As to the clinical training, however, it depends on one’s career goal and definition of “skilled neurologist.” What is required in a great neurointensivist is vastly different from what is needed in a great behavioral neurologist. That said, I agree that the trainees should be exposed to many cases, especially really sick patients from various conditions, and I argue such cases usually come to and are clustered in a major tertiary medical center. It is needless to mention that those medical centers are usually also major academic centers in that region. Therefore, experts with a lot of experiences in making nuanced and difficult clinical decisions are also nurtured in such centers with a much higher frequency, and they tend to stay and mentor the next generation in similar institutions. Sure, this does not happen only at Harvard or UCSF, but once again such centers are usually the leaders in that region to build and maintain a great volume with variety, a wide referral network, and breadth and depth in many subspecialties. Such centers have already built up a good reputation in most cases too. These centers may not always be at a “brandname” place per US News College Rankings. But good mentors would know which centers have a good volume of varied cases, and which centers have the breadth and depth in certain subspecialties.
It is also important to think about one’s career trajectory. A good residency program should expose the residents to a wide spectrum of subspecialties with true experts in each, instead of forcing them to take stroke codes for 3 years. Perhaps, local hospitals would afford more EMG time for the residents, in part because of the attendings’ practice pattern, compared to bigger academic centers.
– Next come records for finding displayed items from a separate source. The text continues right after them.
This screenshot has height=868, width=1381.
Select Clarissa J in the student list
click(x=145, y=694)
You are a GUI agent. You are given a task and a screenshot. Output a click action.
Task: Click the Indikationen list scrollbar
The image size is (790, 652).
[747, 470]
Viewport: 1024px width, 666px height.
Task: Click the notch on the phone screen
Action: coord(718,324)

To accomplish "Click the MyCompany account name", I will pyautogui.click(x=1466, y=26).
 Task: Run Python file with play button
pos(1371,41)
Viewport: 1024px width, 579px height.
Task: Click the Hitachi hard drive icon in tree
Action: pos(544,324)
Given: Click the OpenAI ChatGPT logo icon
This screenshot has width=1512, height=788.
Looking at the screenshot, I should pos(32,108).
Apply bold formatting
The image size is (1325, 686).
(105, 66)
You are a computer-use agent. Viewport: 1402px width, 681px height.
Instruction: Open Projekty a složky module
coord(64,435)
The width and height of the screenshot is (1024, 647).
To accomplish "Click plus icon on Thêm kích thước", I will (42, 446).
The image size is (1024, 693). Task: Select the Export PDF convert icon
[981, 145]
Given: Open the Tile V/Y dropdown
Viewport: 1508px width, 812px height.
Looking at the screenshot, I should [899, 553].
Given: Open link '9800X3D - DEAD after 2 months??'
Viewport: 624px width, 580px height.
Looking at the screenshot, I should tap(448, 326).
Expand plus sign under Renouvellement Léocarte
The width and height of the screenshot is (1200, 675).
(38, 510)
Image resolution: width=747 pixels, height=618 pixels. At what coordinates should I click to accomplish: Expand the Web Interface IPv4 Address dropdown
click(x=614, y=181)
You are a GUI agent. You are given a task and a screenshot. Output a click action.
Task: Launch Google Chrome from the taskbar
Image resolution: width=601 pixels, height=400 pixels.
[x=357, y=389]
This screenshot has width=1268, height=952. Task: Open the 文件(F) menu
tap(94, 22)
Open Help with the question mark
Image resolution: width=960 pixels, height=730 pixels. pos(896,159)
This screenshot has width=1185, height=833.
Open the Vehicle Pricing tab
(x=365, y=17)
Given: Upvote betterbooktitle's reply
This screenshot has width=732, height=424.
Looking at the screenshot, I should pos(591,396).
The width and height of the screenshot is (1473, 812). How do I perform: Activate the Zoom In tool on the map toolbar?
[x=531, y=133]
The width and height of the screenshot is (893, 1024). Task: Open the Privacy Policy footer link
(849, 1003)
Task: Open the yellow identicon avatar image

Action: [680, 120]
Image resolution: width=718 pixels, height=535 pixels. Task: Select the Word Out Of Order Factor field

But again, more complicated, nuanced cases would be referred to those academic centers far more frequently. Thus, if a resident chooses to use his/her elective time in neuromuscular, for instance, I argue that an academic center with a good referral base can provide a much better educational experience and a more accurate depiction of what a true neuromuscular expert would do, which is important in making the fellowship decision. Who would be better at EMG for a carpal tunnel at the time of residency graduation? Probably the ones from a local hospital with more hands-on EMG time. However, if there is a case of second or third opinion for possible ALS with multiple comorbidities, the ones from a larger academic center would have much better exposure with similar diagnostic/management conundrums, and would know what to do in the inpatient setting. EMG in such cases would likely be carried out by a fellowship-trained neuromuscular physician at a large center anyways.
With all that said, I think no one would come out of a residency as an expert in EMG, EEG and DBS, certainly not in all three simultaneously. However, a good program should prepare its graduates to take on a neurohospitalist job with no issues. In other words, a realistic goal of neurology residency would be turning medical interns to good neurohospitalists with a good fellowship placement (after letting residents make an “educated” decision on fellowship). A famous residency program usually has some track records of doing this and a better chance of still doing this, compared to less known, smaller, community programs, IMHO. And that’s what I meant by “prestige,” not US News College Rankings.